Sejak antipraktik ijon diproklamasikan Kementerian Keuangan ketika itu juga realisasi penerimaan pajak sangat sulit memenuhi target yang ditetapkan APBN atau APBN Perubahan. Jauh sebelum kasus Gayus Halomoan Tambunan muncul, kecenderungan target yang tidak tercapai itu sudah mulai menggejala. Bayangkan, setelah kasus Gayus muncul, ada hambatan psikologis dari setiap pembayar pajak untuk merasa ikhlas melaksanakan kewajiban pajaknya.
Lihat saja kajian Sustainable Development Indonesia (SDI) yang menunjukkan, pada periode 2006-2009, realisasi pendapatan pajak dalam negeri yang ditangani Ditjen Pajak mengalami shortfall (realisasi lebih rendah dari targetnya).

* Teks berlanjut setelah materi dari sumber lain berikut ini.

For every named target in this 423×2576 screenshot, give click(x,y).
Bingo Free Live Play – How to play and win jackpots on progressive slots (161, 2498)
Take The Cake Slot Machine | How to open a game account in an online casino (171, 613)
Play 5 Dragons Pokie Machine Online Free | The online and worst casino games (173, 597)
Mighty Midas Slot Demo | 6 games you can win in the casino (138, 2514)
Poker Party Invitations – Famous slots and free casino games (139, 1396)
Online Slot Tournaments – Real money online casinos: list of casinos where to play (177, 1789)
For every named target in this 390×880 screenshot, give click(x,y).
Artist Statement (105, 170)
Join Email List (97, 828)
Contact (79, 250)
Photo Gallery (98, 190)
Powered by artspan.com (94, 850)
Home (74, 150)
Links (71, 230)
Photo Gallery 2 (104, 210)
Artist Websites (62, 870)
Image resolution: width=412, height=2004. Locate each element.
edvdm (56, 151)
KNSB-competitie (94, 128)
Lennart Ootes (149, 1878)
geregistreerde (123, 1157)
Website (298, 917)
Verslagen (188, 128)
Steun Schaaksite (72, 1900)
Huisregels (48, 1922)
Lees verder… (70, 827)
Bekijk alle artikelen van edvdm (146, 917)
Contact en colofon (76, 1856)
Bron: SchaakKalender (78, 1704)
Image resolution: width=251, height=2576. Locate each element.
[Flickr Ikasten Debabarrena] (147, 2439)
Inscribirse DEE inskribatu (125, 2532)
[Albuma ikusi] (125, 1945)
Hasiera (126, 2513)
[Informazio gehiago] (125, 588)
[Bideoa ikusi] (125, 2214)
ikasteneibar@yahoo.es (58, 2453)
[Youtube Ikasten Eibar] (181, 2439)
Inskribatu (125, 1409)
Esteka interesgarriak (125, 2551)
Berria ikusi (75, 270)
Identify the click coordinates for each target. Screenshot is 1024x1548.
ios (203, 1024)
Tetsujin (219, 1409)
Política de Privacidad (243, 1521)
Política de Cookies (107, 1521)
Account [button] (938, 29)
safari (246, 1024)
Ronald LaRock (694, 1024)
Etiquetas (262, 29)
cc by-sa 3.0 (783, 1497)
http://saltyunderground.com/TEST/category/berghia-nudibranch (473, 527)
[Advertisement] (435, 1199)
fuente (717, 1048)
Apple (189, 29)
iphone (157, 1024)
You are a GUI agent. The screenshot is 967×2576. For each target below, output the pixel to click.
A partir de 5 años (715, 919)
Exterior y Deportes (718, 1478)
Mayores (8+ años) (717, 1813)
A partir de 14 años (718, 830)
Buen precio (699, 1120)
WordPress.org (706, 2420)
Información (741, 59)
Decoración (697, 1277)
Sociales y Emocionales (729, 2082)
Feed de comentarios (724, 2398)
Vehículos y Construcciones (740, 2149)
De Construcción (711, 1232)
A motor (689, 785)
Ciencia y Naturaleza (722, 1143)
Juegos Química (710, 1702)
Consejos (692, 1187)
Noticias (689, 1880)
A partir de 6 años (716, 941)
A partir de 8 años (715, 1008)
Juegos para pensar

Shortfall kumulatifnya mencapai Rp 123 triliun selama empat tahun, atau rata-rata Rp 31 triliun per tahun.
Dirjen Pajak yang baru, Fuad Rahmani, memiliki pekerjaan berat dalam memenuhi target pajak yang semakin tinggi itu. Keberanian memang menjadi pangkal kesuksesan Dirjen Pajak sebab wajib pajak besar yang dihadapi memiliki kapasitas luar bisa untuk ”melawan”.
Mereka memiliki tameng hukum dan dana yang kuat untuk mempertahankan diri dan terbebas dari kewajiban pajaknya. Lihat saja, sejak Januari 2010 hingga September 2010, jumlah kasus pajak yang masuk dalam proses peninjauan kembali di Mahkamah Agung meningkat dibandingkan jumlah kasus sepanjang tahun 2008 dan 2009.
Sepanjang Januari-September 2010 sudah ada 617 kasus peninjauan kembali kasus pajak, padahal tahun 2009 hanya 255 kasus dan pada 2008 sebanyak 114 kasus. Meskipun demikian, fakta tersebut jangan sampai membuat Ditjen Pajak mengalihkan penagihan pajak pada wajib pajak yang lemah.
Jika itu yang dilakukan, Ditjen Pajak sudah memasuki golongan lembaga negara yang keterlaluan. Pengenaan pajak yang taat asas dan berkeadilan adalah mimpi kita semua.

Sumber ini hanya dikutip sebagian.